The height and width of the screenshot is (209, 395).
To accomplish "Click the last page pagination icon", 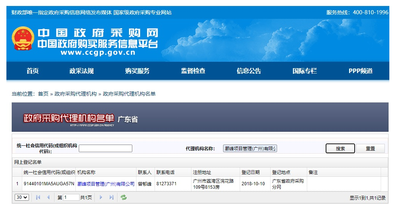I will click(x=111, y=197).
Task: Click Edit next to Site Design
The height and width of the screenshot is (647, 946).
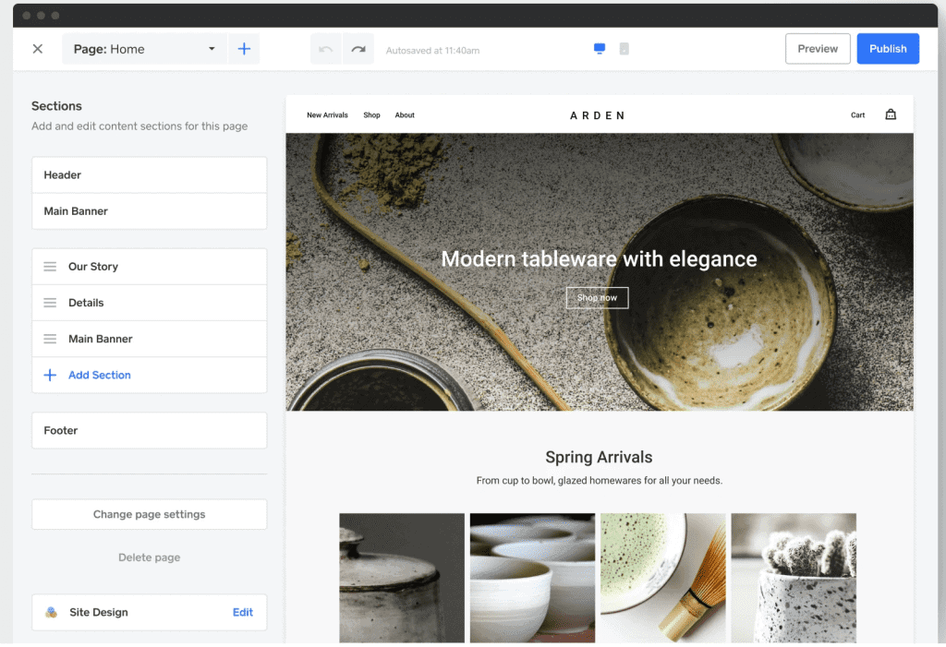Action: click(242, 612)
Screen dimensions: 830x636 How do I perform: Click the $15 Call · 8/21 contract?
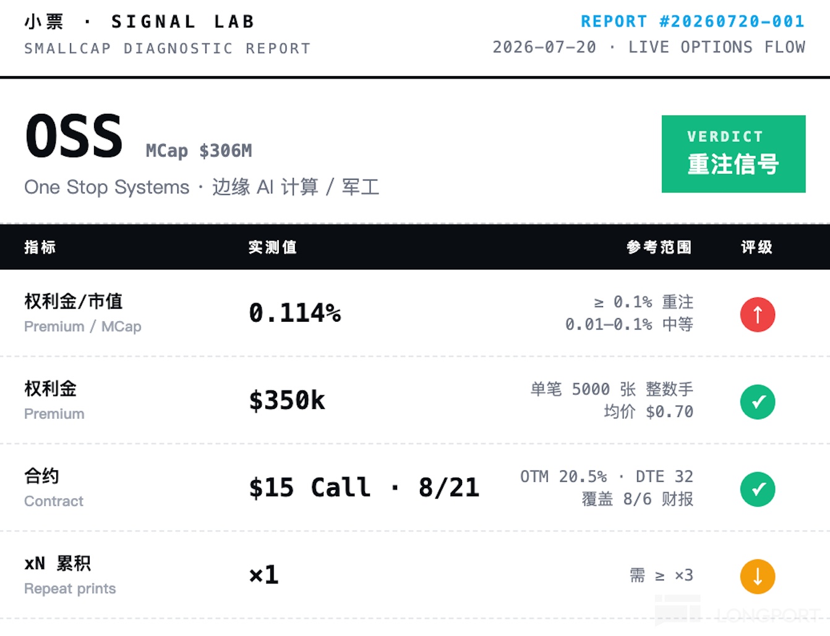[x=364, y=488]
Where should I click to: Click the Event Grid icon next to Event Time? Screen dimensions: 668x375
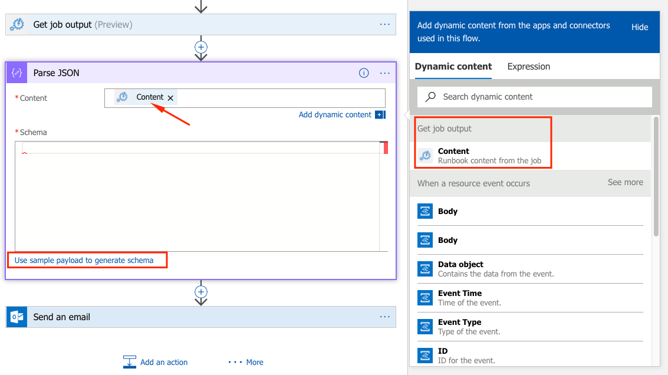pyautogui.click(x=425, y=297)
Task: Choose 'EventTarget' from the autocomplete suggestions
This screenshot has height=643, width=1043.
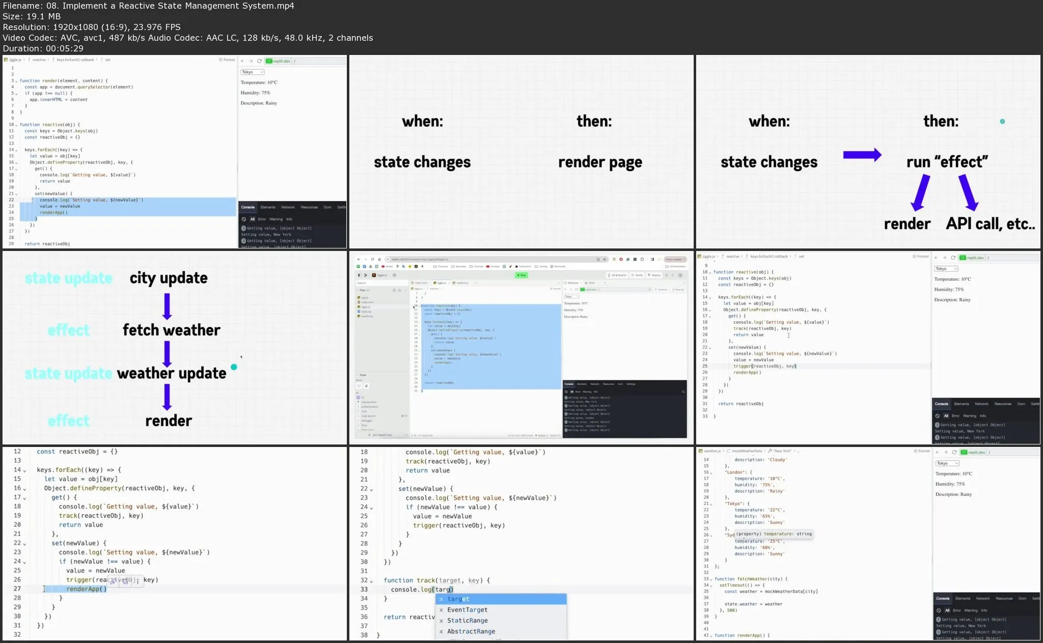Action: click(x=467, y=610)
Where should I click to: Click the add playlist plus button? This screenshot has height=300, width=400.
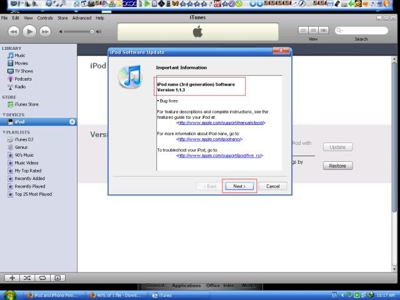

○ ○ ○

Arrange the material, starting with the line with "Screen dimensions: 830x636" and going on through the line with "pyautogui.click(x=425, y=297)", as a two-column CSV headed text and answer. Give one row for each text-and-answer pair, put each field in quotes with line breaks turned into spaces, and leave the pictures out.

text,answer
"Screen dimensions: 830x636 How do I perform: Click the $15 Call · 8/21 contract?","[x=364, y=488]"
"Where should I click to: Click the Event Grid icon next to Event Time? Screen dimensions: 668x375","pyautogui.click(x=425, y=297)"